_INSTRUCTIONS TO FOLLOW_
Copy out, from the data below, each line in which the word "computer" occurs.
--- AVAILABLE DATA ---
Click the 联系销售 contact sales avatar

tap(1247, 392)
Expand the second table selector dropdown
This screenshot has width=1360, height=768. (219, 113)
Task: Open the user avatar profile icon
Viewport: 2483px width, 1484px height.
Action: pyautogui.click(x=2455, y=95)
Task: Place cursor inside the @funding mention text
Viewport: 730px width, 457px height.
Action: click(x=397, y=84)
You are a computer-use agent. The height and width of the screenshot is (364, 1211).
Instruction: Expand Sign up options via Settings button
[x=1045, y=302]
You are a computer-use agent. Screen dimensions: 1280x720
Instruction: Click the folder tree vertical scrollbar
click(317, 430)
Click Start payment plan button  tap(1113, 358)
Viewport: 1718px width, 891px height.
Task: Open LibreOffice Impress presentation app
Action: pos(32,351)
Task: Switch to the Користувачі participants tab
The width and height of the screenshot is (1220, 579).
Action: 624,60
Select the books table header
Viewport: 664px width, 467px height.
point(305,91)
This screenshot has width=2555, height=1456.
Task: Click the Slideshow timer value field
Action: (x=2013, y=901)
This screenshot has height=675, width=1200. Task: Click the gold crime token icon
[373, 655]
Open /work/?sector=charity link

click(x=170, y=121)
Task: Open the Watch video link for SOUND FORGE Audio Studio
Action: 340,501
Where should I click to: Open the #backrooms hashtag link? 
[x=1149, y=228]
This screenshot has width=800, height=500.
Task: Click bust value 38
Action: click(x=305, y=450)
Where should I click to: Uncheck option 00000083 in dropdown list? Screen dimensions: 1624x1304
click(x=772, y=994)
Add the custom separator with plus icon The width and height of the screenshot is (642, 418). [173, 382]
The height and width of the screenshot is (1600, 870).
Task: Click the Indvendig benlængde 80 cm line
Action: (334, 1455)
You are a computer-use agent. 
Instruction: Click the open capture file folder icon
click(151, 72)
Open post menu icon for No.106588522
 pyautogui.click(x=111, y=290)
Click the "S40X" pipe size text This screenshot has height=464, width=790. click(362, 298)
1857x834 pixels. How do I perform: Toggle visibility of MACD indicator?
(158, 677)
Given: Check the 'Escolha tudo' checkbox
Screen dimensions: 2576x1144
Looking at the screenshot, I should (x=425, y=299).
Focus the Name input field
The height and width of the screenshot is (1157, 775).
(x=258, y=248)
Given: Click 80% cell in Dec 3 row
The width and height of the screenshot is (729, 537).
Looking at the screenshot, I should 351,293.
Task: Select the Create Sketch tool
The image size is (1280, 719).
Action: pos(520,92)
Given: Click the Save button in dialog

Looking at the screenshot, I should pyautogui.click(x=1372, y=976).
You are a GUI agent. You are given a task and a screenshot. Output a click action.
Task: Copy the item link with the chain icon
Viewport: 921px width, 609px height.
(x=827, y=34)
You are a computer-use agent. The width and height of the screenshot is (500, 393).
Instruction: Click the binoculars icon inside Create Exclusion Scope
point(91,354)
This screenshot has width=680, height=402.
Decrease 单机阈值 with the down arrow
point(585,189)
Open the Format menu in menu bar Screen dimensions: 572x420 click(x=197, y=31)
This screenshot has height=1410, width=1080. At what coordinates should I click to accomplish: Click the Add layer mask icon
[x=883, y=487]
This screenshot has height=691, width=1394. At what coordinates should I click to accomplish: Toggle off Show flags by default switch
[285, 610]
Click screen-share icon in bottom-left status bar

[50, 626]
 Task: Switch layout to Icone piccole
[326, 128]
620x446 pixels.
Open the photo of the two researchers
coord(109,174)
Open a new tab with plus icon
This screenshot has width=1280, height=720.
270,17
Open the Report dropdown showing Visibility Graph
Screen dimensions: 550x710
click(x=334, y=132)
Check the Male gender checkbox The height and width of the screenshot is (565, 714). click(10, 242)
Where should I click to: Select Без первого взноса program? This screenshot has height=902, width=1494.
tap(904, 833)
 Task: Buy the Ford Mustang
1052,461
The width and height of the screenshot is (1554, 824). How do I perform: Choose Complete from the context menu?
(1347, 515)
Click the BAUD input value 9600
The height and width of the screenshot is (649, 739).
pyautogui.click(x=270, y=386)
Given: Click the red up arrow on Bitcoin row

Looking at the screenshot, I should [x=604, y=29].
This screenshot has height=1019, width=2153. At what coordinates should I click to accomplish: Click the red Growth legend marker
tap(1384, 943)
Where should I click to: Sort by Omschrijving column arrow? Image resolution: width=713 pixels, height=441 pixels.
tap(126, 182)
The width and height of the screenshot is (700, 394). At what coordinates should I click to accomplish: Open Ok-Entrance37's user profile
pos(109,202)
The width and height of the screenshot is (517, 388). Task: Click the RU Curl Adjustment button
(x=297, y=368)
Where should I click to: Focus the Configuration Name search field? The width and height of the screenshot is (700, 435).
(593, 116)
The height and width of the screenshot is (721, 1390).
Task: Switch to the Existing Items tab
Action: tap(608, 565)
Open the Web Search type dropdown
---
_RESPONSE BELOW_
You are a computer-use agent. The height and width of the screenshot is (364, 1211).
You are a computer-use agent. Screen dimensions: 1280x720
You are a computer-use agent. 
You are a computer-use agent. The width and height of the screenshot is (500, 393).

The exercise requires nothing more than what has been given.